With LR (bottom-up) parsing, each non-terminal is reduced precisely when its last token is encountered. (LALR parsing is a simplified LR parse which handles lookahead slightly less precisely.) Until a non-terminal is reduced, all its components live on the stack. So if you use right recursion and you are parsing

NUMBER + NUMBER + NUMBER + NUMBER

the reductions won't start until you get to the end, because each NUMBER starts an expression and all the expressions end at the last NUMBER.

If you use left recursion, each NUMBER terminates an expression, so a reduction happens each time a NUMBER is encountered.

That's not the reason to use left-recursion though. You use left-recursion because it accurately describes the language. If you have 7 - 2 - 1, you want the result to be 4, because that's what algebraic rules require: the expression is parsed as though it were (7 - 2) - 1, so 7 - 2 must be reduced first. With right-recursion, you would incorrectly evsluate that as 6, because the 2 - 1 would reduce first.

Most operators associate to the left, so you use left-recursion. For the occasional operator which associates to the right, you need right recursion and you have to live with the stack growing. It's not a big deal. Your machine has tons of memory.

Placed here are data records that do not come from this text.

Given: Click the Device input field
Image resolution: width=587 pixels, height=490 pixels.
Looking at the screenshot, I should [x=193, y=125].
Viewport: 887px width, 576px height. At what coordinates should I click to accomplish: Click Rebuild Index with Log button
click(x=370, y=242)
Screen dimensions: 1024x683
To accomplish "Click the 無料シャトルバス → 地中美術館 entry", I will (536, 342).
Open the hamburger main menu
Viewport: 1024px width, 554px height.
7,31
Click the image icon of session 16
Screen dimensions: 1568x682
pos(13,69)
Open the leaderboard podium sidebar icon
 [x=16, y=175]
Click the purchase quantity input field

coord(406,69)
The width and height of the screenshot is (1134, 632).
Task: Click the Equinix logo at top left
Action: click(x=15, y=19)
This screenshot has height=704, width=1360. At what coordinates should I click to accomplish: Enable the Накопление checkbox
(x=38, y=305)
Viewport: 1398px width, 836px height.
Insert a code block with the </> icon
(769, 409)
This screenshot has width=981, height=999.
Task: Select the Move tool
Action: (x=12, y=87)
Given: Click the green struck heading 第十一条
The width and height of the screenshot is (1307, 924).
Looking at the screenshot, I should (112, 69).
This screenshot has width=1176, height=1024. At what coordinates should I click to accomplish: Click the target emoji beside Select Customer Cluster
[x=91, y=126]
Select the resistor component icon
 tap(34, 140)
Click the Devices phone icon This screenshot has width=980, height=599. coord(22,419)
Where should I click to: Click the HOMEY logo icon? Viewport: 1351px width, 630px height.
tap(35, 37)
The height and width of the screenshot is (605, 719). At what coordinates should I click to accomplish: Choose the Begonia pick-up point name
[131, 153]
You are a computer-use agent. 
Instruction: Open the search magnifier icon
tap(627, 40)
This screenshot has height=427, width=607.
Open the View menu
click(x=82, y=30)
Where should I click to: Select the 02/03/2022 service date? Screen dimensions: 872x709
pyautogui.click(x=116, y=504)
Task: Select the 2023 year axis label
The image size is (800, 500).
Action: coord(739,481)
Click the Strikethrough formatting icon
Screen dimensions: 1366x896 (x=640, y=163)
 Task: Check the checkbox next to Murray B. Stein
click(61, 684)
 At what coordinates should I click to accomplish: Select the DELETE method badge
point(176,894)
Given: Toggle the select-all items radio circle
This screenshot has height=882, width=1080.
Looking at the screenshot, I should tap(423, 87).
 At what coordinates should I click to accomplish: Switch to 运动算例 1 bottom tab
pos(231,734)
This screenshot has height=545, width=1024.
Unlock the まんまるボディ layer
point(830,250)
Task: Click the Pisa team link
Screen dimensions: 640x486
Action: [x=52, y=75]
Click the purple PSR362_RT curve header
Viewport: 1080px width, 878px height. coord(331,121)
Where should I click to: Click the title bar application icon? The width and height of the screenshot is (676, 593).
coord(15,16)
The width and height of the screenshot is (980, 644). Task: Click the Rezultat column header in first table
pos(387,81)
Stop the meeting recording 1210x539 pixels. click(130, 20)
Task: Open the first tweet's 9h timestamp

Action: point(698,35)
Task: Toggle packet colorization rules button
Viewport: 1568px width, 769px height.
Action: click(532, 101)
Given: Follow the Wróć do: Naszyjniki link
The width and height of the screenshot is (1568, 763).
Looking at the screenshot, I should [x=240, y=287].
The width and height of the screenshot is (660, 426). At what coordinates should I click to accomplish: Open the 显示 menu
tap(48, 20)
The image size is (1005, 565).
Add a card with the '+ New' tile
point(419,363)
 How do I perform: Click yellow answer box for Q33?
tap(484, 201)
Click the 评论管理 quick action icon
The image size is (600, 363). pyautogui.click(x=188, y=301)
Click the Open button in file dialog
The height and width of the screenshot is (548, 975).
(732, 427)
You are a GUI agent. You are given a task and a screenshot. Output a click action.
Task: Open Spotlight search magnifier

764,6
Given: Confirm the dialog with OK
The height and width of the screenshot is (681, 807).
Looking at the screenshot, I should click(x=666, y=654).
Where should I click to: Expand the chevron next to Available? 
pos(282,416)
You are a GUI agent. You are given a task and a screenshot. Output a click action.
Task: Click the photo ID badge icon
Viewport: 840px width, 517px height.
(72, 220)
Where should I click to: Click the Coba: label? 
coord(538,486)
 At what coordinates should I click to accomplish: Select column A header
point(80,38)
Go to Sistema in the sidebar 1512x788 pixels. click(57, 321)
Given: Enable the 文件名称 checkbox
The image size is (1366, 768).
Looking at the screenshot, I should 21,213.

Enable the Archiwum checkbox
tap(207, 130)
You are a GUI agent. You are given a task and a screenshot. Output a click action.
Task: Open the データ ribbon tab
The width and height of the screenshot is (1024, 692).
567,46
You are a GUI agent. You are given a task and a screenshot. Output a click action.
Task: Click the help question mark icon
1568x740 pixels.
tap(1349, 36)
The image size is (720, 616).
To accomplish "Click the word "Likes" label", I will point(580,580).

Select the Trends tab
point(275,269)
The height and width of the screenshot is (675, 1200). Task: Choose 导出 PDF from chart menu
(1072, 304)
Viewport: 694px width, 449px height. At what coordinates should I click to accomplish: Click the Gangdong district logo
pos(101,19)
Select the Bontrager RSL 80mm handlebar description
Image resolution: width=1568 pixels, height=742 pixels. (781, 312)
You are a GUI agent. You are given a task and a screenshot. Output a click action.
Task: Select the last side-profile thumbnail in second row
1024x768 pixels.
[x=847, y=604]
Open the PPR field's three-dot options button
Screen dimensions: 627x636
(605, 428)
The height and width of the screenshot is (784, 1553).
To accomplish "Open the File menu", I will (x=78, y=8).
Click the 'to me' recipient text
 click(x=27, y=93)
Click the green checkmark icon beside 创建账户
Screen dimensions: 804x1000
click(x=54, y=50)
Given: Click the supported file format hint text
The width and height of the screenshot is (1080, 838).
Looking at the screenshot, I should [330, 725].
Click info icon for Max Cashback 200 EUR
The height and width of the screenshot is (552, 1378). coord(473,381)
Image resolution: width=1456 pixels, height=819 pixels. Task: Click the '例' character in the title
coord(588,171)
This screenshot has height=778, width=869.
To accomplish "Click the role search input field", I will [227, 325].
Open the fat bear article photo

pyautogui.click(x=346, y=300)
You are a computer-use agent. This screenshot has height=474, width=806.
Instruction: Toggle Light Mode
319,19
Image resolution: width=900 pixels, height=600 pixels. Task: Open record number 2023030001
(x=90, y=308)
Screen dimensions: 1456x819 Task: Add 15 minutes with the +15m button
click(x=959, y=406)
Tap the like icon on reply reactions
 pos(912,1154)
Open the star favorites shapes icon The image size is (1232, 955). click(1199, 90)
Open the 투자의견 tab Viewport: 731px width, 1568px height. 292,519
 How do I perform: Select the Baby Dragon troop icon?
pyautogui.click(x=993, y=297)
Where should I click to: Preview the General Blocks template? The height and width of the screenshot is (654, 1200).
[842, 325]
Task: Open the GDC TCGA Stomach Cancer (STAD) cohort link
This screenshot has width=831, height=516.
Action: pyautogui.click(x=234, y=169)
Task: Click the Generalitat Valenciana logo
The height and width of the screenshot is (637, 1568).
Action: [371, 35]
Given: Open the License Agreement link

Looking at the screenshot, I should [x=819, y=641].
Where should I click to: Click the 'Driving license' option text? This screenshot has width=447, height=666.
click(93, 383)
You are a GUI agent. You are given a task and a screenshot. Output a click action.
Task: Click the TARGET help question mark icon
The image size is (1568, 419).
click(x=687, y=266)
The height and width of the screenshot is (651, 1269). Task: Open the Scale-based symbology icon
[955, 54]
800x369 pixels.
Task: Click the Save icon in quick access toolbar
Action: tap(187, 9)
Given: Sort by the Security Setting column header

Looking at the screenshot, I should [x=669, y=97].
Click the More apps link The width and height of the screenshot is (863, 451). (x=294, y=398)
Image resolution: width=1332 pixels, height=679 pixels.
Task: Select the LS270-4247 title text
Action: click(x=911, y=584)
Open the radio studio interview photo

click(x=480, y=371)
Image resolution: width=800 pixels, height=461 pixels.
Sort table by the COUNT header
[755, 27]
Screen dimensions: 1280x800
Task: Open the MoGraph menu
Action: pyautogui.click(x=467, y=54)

As an example, consider assignment. a = b = 42 means a = (b = 42). If you did it left associatively, you'd first set a to b, and then attempt to set something to 42; (a = b) = 42 wouldn't make sense in most languages and it is certainly not the expected action.


LL (topdown) parsing uses lookahead to predict which production will be reduced. It can't handle left-recursion at all because the prediction ends up in a recursive loop: expression starts with an expression which starts with an expression … and the parser never manages to predict a NUMBER. So with LL parsers, you have to use right-recursion and then your grammar does not correctly describe the language (assuming that the language has left-associative operators, as is usually the case). Some people don't mind this, but I think that grammars should actually indicate the correct parse, and I find the modification necessary to make a grammar parseable with a top-down parser to be messy and hard to read. Your mileage may vary.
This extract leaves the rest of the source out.